Le ministre Bolduc reconnaît toutefois que le nombre exact de tests à refaire pourrait encore changer. «Mais on parle de quelques unités, pas plus», a-t-il dit. Ces changements sont attribuables au fait que certains échantillons comptabilisés dans deux hôpitaux différents pourraient en fait appartenir à la même femme.

Coûts indéterminés

En raison du grand nombre de tests à réaliser sur une courte période, les 2730 contre-analyses seront réalisées dans des laboratoires à l'extérieur du Québec. Les coûts de l'opération restent indéterminés. «L'appel d'offres n'est pas encore terminé. Nous ne savons pas le coût, mais ça ne cause pas de problème. Ce qui a à être fait va être fait», a déclaré le ministre Bolduc.

Les femmes visées par le rappel seront rappelées d'ici la fin du mois d'août. «Si un résultat discordant est détecté, les patientes en seront avisées rapidement et leur médecin traitant pourra alors discuter avec elles de la nécessité ou non de réviser le plan de traitement», a promis le ministre Bolduc. Le gouvernement se donne jusqu'en décembre pour terminer l'ensemble du processus de révision.

Mais pour le président de la Fédération des médecins spécialistes du Québec, le Dr Gaétan Barrette, une telle prévision est irréaliste. «Le ministre dit que l'appel d'offres n'est même pas fini et il espère avoir tout terminé pour décembre. C'est impossible», a-t-il dit.

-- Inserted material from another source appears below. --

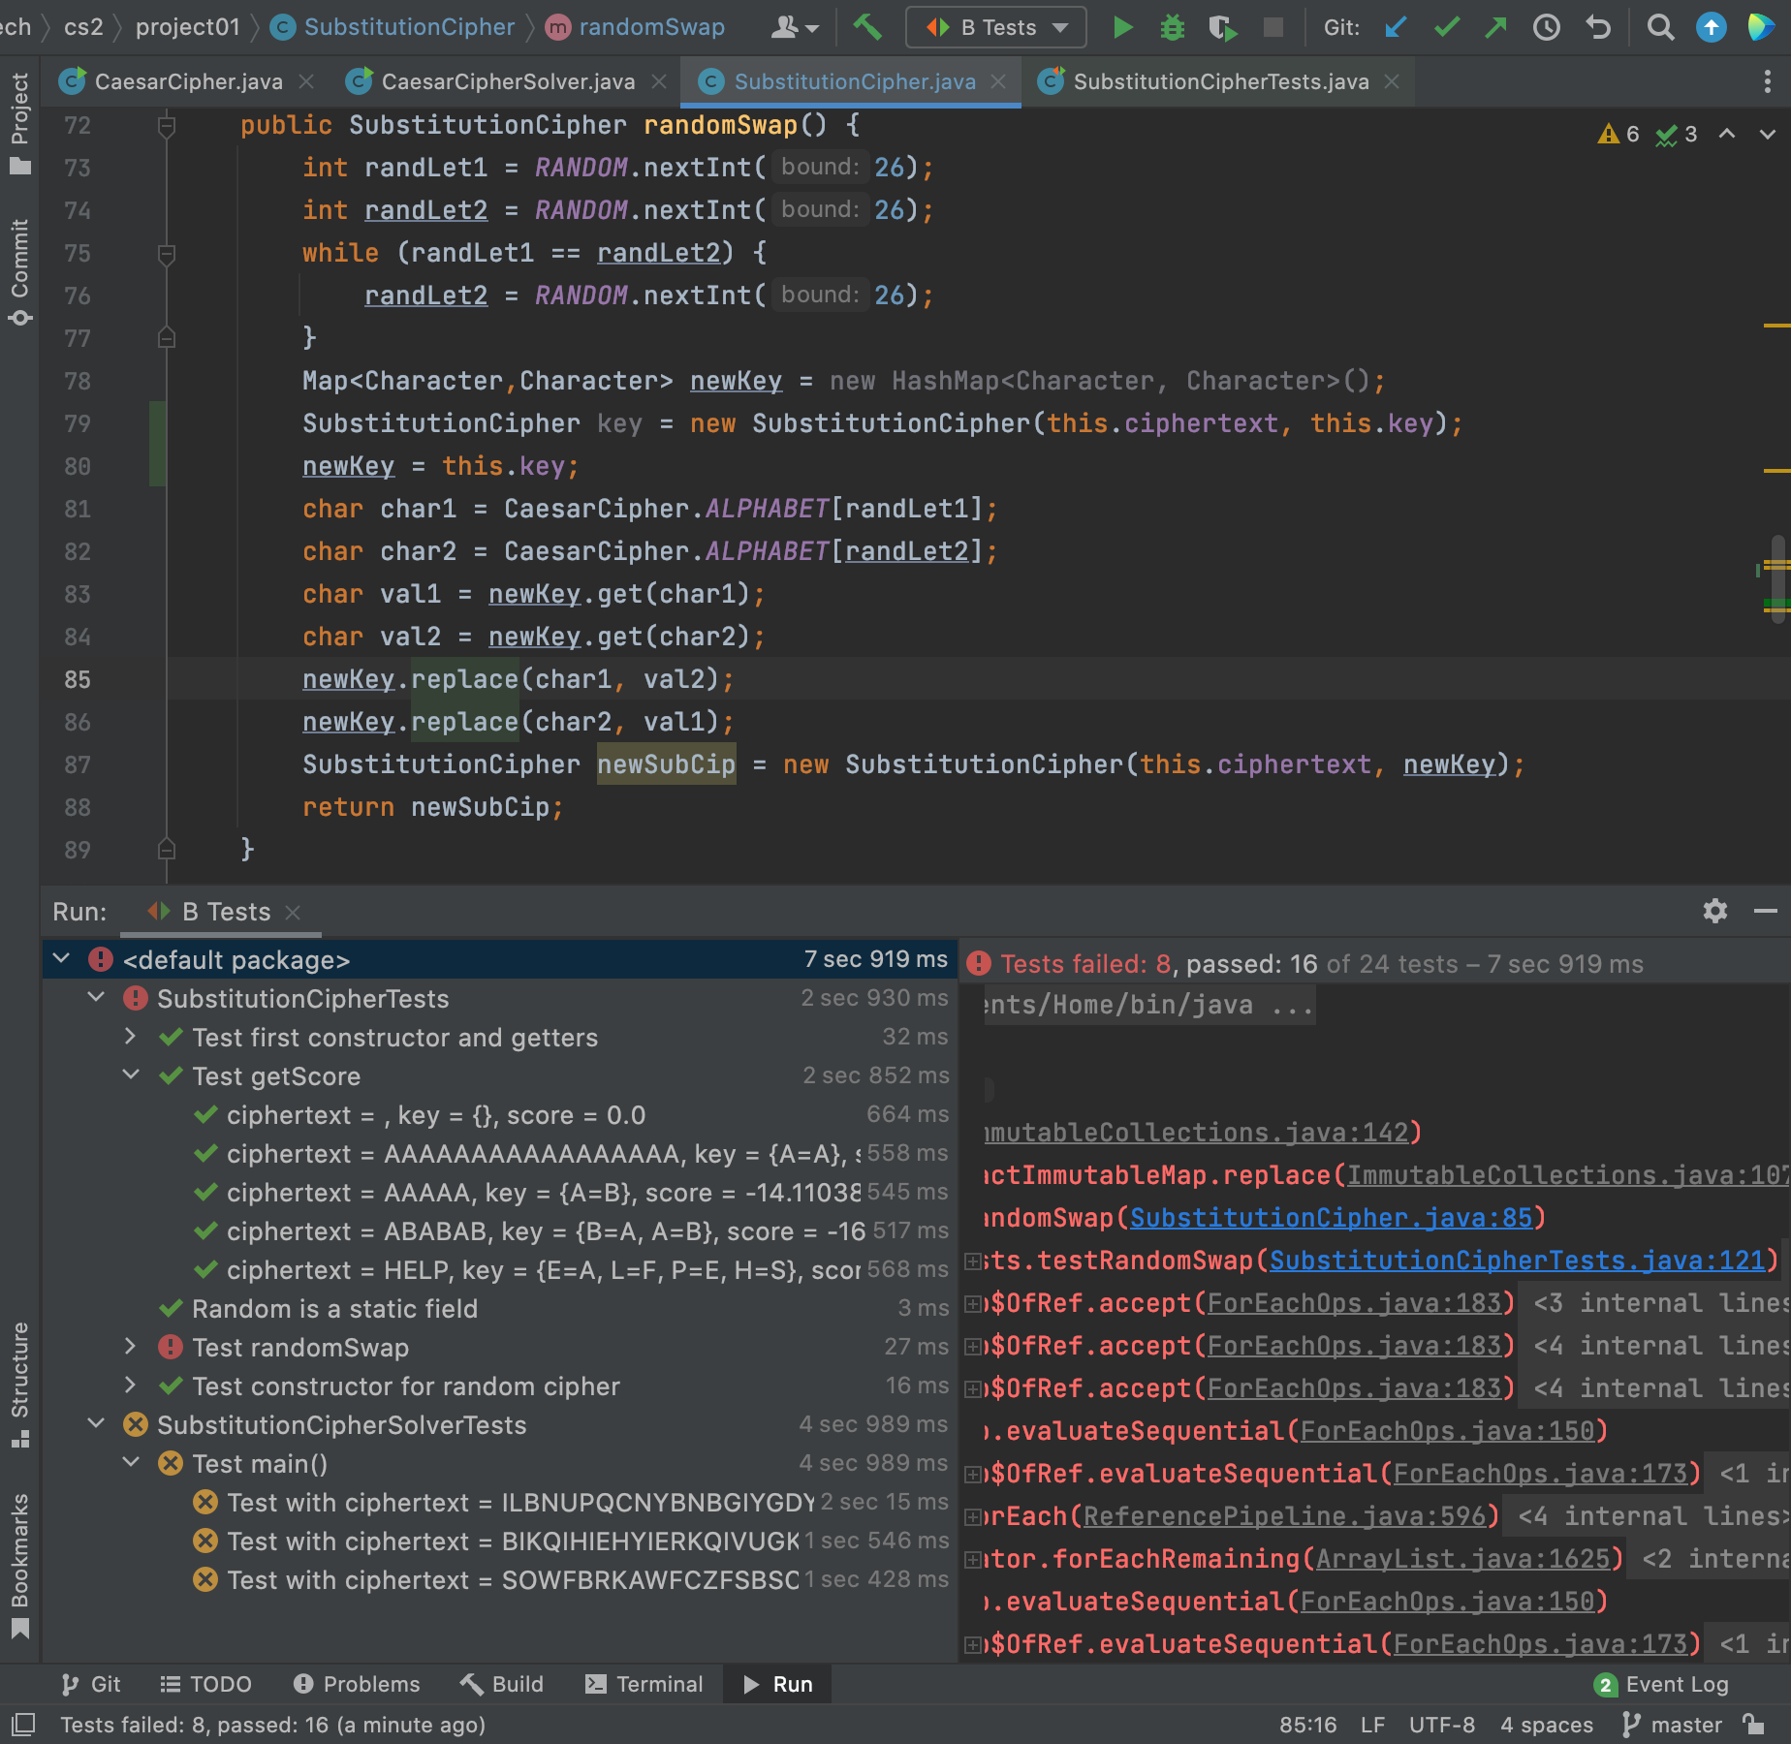1791x1744 pixels.
Task: Click the green Run button in toolbar
Action: click(1122, 27)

Le Dr Barrette déplore aussi que le gouvernement ne remonte pas avant avril 2008 pour la révision des tests de pathologie. Car selon lui, plusieurs femmes ont pu recevoir un mauvais diagnostic avant cette période.

Quand il avait annoncé que les rappels de tests ne remonteraient qu'à avril 2008, le gouvernement avait expliqué que seules ces patientes pourront bénéficier d'un nouveau traitement si jamais elles ont été victimes d'un «faux négatif». Le gouvernement avait reconnu être exposé à des poursuites. Depuis, une demande de recours collectif a été déposée en Cour supérieure.